15

19.6K 983 30
                                    

Althareza Point of view.

Rhaline mabuk berat. Alkohol semakin mengendalikan pikirannya dan aku tidak bisa menyalahkan dia yang mengamuk di sepanjang perjalanan karena ini adalah salahku, aku yang meninggalkannya di pesta itu seorang diri sehingga istriku yang polos meminum tiga gelas anggur dan menganggap itu hanyalah minuman biasa. Sekarang yang ada di pikiranku adalah sampai di rumah secepat mungkin lalu membuat Rhaline  kembali menjadi tenang. Shit, melihatnya mengomel sambil menangis adalah level tertinggi dari kegusaran yang pernah kualami. Tak kusangka ia akan semengerikan ini ketika mabuk.

Aku mendesah lega setelah memasuki pekarangan rumah. Rhaline hendak turun dari mobil dan dengan sigap aku menyusulnya karena tahu apa yang akan terjadi jika dia turun seorang diri.

"Awh!"

Ya sial, aku terlambat. Gadis itu sudah lebih dulu tersungkur.

Aku menunduk lalu mengangkat tubuhnya ke dalam gendonganku, tak peduli dengan umpatan dan sumpah serapah yang terus meluncur dari bibirnya. Dia memberontak kecil di dalam gendonganku, bahkan hingga aku membaringkannya di ranjang ia masih sempat-sempatnya mendorong dadaku agar menjauh.

"Pergi!" pekiknya.

"Rhaline tenang" ucapku. Aku hendak menggenggam kedua lengannya tapi sialan dia punya kuku yang panjang, oh wanita ini cukup membuatku kerepotan.

Aku memutuskan untuk pergi ke dapur lalu mengambil segelas air karena Rhaline pasti kehausan setelah mengomel di sepanjang perjalanan pulang. Saat aku kembali ke kamar ia masih duduk di atas ranjang dengan mata yang terbuka setengah, rambut panjangnya jauh lebih acak-acakan, dan meskipun ia lelah dan mengantuk mode garangnya kembali hidup saat ia mendengar langkahku yang mendekat.

"Kenapa kamu balik?" tanyanya, menyalak.

Aku menyodorkan segelas air kepadanya, "Minum"

Rhaline mendorong gelas di tanganku dengan kasar sehingga isinya tumpah dan membasahi pakaiannya.

"Rhaline, cukup!" bentakku, "Lihat kekacauan yang telah kamu lakukan"

Sontak gadis itu terdiam dengan air mata yang berkumpul di matanya sehingga aku menyesal telah berbicara dengan nada yang tinggi kepadanya.
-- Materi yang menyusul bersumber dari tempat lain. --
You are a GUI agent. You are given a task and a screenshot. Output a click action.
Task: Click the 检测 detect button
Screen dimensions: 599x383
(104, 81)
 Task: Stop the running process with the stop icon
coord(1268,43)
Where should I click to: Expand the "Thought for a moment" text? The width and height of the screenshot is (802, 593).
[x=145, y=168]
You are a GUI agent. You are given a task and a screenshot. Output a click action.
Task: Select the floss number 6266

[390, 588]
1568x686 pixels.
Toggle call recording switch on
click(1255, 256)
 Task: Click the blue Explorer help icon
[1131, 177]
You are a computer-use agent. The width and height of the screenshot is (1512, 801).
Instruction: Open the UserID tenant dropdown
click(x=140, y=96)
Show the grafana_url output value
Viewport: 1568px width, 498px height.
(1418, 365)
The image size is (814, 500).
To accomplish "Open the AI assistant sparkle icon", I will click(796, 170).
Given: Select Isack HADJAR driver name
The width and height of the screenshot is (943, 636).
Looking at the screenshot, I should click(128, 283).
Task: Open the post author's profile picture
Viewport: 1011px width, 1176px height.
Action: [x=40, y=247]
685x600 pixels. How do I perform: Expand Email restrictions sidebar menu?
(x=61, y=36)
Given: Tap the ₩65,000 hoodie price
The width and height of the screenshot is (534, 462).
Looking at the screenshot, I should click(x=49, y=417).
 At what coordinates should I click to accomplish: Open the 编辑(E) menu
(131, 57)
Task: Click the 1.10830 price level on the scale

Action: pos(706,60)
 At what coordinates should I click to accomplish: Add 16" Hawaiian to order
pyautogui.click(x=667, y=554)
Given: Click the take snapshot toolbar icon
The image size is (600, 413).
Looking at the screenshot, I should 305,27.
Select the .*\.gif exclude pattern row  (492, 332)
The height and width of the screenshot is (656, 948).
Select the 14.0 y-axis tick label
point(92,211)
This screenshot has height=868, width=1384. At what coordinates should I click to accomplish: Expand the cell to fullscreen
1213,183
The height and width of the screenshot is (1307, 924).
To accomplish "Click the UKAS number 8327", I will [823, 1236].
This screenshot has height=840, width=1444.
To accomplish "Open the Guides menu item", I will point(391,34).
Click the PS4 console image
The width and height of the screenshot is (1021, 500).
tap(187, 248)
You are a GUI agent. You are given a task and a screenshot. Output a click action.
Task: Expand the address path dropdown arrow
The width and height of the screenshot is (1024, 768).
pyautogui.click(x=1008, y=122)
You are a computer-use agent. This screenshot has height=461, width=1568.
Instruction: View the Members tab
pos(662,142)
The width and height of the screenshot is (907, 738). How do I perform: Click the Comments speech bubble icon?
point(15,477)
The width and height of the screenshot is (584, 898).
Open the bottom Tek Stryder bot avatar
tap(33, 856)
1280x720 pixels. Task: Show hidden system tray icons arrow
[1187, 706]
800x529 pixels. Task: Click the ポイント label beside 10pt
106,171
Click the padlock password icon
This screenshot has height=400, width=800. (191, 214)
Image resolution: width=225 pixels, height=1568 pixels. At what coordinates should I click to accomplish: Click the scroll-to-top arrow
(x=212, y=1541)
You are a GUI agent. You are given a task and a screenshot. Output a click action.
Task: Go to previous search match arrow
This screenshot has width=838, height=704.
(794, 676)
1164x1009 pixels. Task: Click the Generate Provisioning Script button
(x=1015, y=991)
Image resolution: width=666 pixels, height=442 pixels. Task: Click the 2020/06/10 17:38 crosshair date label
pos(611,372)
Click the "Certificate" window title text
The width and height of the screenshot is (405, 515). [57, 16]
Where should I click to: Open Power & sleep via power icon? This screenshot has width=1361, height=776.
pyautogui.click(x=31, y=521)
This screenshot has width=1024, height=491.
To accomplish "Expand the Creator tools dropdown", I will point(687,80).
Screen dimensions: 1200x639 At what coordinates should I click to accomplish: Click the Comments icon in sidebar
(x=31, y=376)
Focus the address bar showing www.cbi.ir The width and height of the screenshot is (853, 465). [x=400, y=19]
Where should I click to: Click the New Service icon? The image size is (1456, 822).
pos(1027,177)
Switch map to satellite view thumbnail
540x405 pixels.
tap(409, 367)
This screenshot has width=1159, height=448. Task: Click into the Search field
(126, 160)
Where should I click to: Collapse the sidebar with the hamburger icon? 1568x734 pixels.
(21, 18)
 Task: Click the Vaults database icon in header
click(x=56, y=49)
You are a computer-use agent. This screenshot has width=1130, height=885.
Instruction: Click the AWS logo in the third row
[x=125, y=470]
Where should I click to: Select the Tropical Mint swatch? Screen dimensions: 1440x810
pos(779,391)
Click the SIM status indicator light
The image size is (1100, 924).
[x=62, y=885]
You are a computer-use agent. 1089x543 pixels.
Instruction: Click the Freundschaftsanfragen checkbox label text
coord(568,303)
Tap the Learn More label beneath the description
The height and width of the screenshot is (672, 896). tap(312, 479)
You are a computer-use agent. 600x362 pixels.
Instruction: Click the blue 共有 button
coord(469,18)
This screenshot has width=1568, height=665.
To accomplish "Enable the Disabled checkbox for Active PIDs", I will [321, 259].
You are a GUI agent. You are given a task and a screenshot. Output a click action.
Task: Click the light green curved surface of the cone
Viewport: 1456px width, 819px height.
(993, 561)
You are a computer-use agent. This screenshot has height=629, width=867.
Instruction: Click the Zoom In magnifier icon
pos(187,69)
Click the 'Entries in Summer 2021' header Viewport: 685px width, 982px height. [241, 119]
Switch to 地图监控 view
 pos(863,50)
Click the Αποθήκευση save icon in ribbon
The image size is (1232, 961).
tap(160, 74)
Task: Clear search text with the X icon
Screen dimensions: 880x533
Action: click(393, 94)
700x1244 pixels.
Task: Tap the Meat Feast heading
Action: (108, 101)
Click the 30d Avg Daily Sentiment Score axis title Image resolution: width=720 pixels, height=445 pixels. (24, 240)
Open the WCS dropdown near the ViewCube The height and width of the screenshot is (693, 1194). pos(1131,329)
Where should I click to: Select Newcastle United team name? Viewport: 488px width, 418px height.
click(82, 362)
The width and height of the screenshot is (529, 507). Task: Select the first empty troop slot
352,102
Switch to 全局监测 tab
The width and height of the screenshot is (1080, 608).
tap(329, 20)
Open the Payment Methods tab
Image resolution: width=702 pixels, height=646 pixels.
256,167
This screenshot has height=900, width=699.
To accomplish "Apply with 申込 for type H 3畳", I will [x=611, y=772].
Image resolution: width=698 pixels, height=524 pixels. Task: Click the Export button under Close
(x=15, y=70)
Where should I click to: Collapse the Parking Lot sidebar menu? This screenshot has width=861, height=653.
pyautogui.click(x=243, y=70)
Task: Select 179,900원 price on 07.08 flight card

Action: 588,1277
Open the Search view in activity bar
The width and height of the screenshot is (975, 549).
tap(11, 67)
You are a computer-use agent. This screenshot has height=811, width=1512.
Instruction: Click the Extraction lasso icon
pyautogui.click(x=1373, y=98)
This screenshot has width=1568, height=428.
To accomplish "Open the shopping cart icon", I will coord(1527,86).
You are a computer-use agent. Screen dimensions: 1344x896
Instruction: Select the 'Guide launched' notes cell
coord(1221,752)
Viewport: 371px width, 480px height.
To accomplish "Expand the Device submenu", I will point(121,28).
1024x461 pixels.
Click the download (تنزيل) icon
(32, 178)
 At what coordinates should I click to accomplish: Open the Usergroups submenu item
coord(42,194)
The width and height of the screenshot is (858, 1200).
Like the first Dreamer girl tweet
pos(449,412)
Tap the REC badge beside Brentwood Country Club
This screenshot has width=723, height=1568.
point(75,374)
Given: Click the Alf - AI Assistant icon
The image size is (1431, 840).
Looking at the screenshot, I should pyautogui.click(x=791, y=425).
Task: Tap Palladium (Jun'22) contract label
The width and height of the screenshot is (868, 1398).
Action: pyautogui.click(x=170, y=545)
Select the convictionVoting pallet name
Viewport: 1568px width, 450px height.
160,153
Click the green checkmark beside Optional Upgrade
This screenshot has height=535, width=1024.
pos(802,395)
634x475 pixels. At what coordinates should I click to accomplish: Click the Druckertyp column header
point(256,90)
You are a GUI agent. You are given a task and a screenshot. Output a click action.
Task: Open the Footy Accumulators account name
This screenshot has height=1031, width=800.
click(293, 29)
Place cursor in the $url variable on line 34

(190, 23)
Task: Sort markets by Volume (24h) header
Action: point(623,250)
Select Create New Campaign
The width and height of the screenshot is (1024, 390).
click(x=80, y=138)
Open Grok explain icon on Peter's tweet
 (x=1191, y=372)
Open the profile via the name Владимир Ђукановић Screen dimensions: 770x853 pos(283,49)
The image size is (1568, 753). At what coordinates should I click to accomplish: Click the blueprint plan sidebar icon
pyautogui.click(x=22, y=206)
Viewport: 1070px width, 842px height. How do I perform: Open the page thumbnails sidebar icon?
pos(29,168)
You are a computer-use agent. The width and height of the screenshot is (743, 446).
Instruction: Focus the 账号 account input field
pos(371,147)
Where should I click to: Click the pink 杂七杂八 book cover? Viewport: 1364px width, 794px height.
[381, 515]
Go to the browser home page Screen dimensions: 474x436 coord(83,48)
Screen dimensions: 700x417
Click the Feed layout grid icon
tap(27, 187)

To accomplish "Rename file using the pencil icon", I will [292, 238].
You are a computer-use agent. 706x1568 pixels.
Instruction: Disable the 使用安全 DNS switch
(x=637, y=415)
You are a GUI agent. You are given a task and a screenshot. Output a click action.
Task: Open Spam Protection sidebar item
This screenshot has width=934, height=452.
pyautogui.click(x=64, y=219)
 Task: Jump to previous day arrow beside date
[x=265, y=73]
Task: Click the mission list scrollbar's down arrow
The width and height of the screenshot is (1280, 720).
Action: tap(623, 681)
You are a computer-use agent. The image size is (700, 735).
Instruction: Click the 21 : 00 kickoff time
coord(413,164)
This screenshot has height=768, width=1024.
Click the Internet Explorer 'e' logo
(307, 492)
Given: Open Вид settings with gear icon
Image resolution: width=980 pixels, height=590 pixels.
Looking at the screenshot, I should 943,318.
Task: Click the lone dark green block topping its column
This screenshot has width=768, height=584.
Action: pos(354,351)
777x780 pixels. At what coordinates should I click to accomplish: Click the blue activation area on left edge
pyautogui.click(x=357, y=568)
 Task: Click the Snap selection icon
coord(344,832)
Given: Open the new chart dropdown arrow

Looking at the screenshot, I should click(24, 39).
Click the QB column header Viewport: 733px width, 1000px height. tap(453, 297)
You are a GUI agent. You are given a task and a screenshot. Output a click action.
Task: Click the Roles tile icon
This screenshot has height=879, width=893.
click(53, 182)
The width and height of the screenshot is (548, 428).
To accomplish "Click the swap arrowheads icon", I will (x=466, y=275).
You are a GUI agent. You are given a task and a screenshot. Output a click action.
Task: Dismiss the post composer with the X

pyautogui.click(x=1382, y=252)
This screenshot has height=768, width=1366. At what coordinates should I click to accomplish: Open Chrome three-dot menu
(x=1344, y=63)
"Kamu jahat" ia terisak pelan.

Menarik nafas dalam, aku meletakkan gelas yang sudah kosong di meja nakas kemudian duduk di tepi ranjang, tepat di hadapan istriku. Ia tak berani menatapku setelah aku membentaknya, sungguh aku merasa bersalah tapi aku cukup lega karena sekarang ia sudah jauh lebih tenang. Aku tidak peduli jika dia marah kepadaku, aku sangggup mengatasi amarah itu, tapi yang kuinginkan saat ini adalah Rhaline mendapatkan istirahatnya. Aku yakin ia lelah, dan mabuk pasti membuat kepalanya pusing.

"Aku minta maaf"

Rhaline menatapku dengan matanya yang basah dan agak memerah. Aku mengusap pipinya, memintanya berhenti menangis tapi yang ia lakukan malah masuk ke dalam pelukanku tanpa meminta izin. Tubuhku menegang kaku menerima serangan mendadak itu, aku harap pelukannya tidak berakibat buruk bagi jantungku.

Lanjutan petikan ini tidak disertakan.